WHAT IS REQUIRED: From the listing below, set down exactly the lines between the one holding "Image resolution: width=873" and the one holding "Given: Click 'If you have not received' text", inclusive. No other line is wanted.

SOURCE DATA:
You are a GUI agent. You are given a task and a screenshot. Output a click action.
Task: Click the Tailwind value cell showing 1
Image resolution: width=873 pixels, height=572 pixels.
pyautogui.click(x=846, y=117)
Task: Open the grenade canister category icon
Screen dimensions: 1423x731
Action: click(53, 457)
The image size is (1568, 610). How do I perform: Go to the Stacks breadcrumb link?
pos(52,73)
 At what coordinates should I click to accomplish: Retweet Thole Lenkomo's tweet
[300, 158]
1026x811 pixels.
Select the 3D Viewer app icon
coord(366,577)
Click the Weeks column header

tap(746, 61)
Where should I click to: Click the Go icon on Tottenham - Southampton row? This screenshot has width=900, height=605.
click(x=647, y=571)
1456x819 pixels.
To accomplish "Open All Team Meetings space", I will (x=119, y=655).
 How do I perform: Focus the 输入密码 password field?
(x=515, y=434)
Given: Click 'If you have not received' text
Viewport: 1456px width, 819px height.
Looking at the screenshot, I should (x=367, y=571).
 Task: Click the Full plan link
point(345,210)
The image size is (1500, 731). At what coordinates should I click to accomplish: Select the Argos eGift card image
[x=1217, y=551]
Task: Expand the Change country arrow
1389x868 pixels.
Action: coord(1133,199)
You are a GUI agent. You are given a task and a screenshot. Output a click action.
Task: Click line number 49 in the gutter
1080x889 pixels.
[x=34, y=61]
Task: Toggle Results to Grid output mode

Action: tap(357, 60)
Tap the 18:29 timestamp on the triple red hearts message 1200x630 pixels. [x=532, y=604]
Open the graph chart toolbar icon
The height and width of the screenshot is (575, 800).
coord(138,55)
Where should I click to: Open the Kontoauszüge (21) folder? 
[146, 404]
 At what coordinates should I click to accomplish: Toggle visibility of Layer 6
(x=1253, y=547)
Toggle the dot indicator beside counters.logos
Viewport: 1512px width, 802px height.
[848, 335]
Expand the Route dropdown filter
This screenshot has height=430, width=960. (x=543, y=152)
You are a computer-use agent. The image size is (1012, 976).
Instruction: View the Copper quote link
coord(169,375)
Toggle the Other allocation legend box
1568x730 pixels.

ANSWER AREA:
Image resolution: width=873 pixels, height=572 pixels.
pyautogui.click(x=846, y=117)
Task: Open the grenade canister category icon
Screen dimensions: 1423x731
Action: click(53, 457)
The image size is (1568, 610). How do I perform: Go to the Stacks breadcrumb link?
pos(52,73)
 At what coordinates should I click to accomplish: Retweet Thole Lenkomo's tweet
[300, 158]
1026x811 pixels.
Select the 3D Viewer app icon
coord(366,577)
Click the Weeks column header

tap(746, 61)
Where should I click to: Click the Go icon on Tottenham - Southampton row? This screenshot has width=900, height=605.
click(x=647, y=571)
1456x819 pixels.
To accomplish "Open All Team Meetings space", I will (x=119, y=655).
 How do I perform: Focus the 输入密码 password field?
(x=515, y=434)
Given: Click 'If you have not received' text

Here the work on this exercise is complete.